The media landscape, both Left and Right, gave copious coverage to “Rich Men North of Richmond,” the breakout Oliver Anthony track that savaged the political status quo. Anthony, for what it’s worth, rejected the “conservative” label after GOP politicians weighed in on his song.
By comparison, right-leaning rapper Tom MacDonald draws little conservative media attention for his chart-topping tracks shredding corrupt media outlets and Identity Politics.
Author and podcaster Andrew Klavan shared why conservatives must create art in today’s culture. The best artists can turn their experiences into powerful narratives that connect with more than just their ideological friends.

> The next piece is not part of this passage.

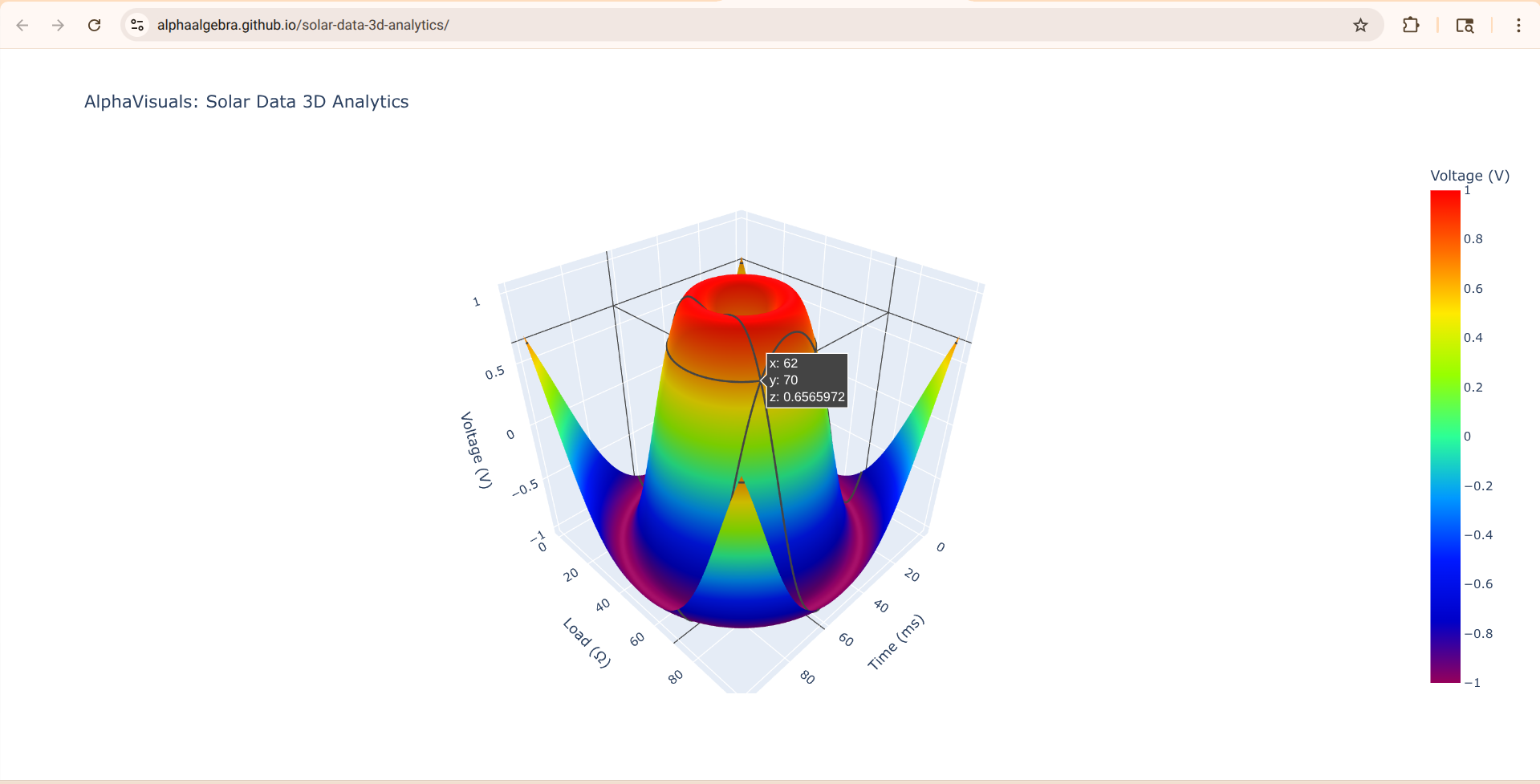
Task: Open the Chrome three-dot menu
Action: point(1518,25)
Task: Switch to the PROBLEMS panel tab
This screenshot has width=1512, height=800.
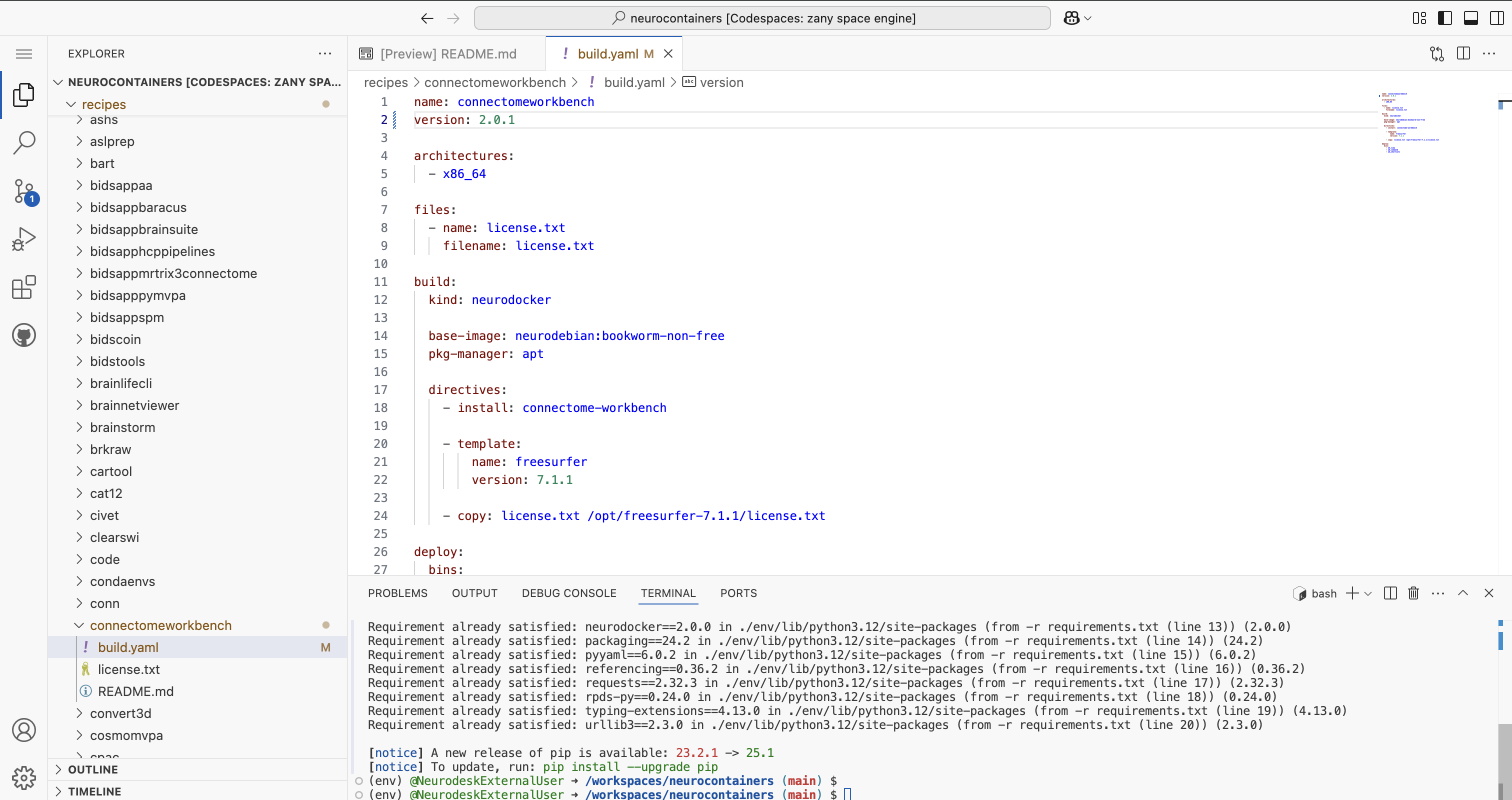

Stories, for example, about Big Tech censorship and careers crushed for not espousing the “right” point of view.
The author of the upcoming “The House of Love and Death” recalled how he lost his Hollywood screenwriting career for not preaching from the progressive choir.
“It is a story, it is a thing that happened to me, and it didn’t feel great … I knew I was doing the right thing, and so I did it,” said Klavan, who previously shared in the same podcast episode how blacklisted screenwriters in the 1950s poured their persecution stories into magnificent art like “High Noon” and “On the Waterfront.”
“If we don’t learn to tell our stories. If we don’t support the people who tell stories [emphasis added], if we don’t make sure the inner experience of what the Left has done to us becomes everyone’s experience, then we’ll never be able to change minds. It doesn’t matter what laws we pass,” Klavan said.
Documentary filmmaker Michael Pack wrote a compelling op-ed for Real Clear Politics about the need for conservatives to make movies and not fight the Culture Wars from the sidelines.
Pack spoke to The Hollywood in Toto Podcast about his new Palladium Pictures and how it’s teaching the next generation of right-leaning storytellers. He summed up why conservatives need to pick up some cameras, and fast, in that fiery op-ed.
Conservatives complain that they are losing the culture wars. And they are right. That won’t change until conservatives actually produce culture, which would be good for everyone. American culture would be enriched by art made by artists with diverse viewpoints and experiences.
That art needs a cheering section, too, something conservative media too often ignores. Without it, the conservative culture offensive may end before it begins.